Mereka berdua berjabat tangan. Terlihat sekali keakraban diantara mereka berdua. Usut punya usut pria yang berjabat tangan dengan Abah adalah teman semasa duduk di sekolah dasar.
Sungguh pertemanan yang sangat terjalin begitu erat. Jarang sekali anak zaman sekarang memiliki teman yang sangat akrab dan bisa menjalin hubungan sangat lama.
Abah ke arahku dan seketika temannya pun melihatku.
"Pasti ini Mentari," ujarnya sambil memandang ke arahku.
"Benar sekali ini adalah Mentari cucu bungsuku, sekaligus perempuan yang terakhir yang akan aku nikahi di usiaku yang sudah sangat lanjut ini."

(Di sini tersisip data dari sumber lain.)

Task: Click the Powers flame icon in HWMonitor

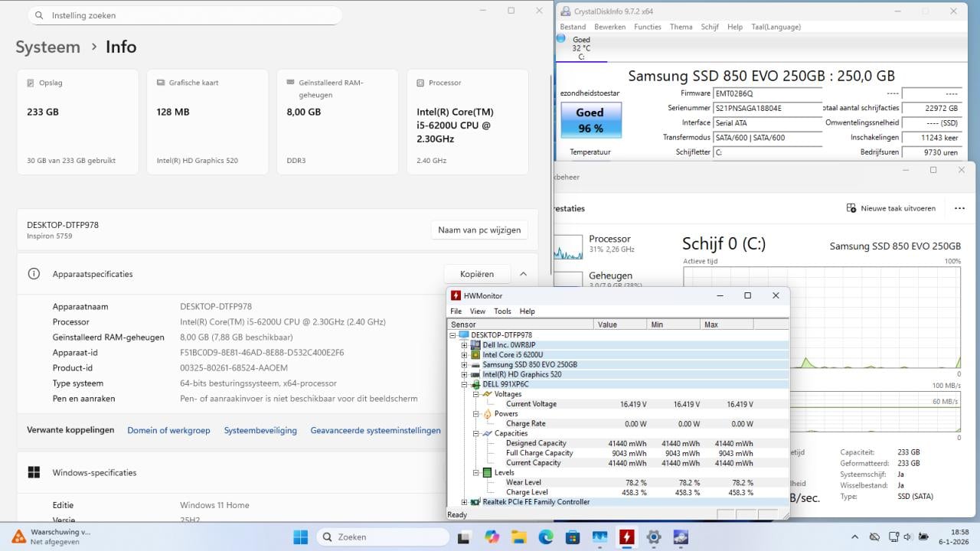Action: point(488,414)
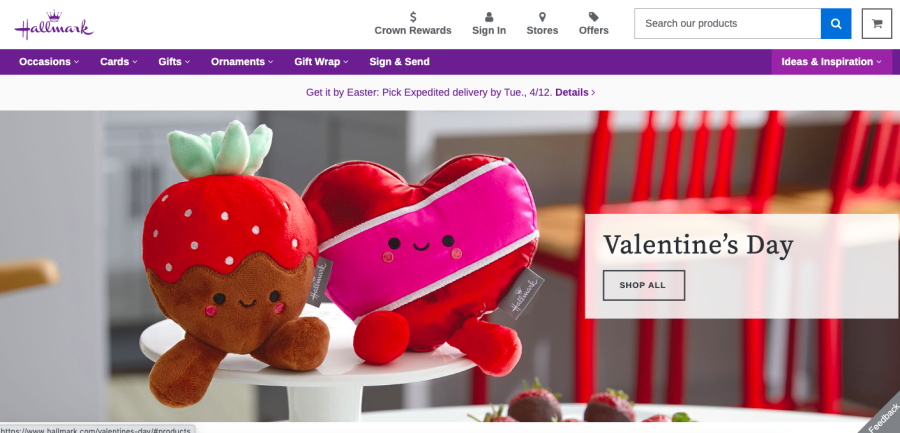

Abah bicara dengan sedikit tawa di bibirnya. Melihat mereka berdua, sepertinya ini bukan pertemuan kali pertamaku dengan sahabat Abah.
"Perkenalkan ini adalah cucuku. Namanya Kenzi. panggilan akrabnya adalah Ken."
Pria itu memperkenalkan cucunya kepada kami semua. Sepertinya dia begitu menyayangi cucunya. Sangat terlihat sekali dari wajahnya dan tatapan lembutnya.
"Mari kita masuk ke dalam. Istriku dan anak-anak sudah menyiapkan masakan ke sukaan dirimu."
"Ada lalap labu dan Pete bakar?" tanya pria itu kepada Abah.
Mereka berdua kemudian tertawa terbahak-bahak. Orang kaya ternyata tidak gengsi untuk makan pete bakar dan juga lalap labu. begitulah yang ada di benakku saat ini.
Mobil mewah mereka ternyata tidak mencerminkan keluarga kaya yang sombong seperti di televisi yang biasa aku tonton.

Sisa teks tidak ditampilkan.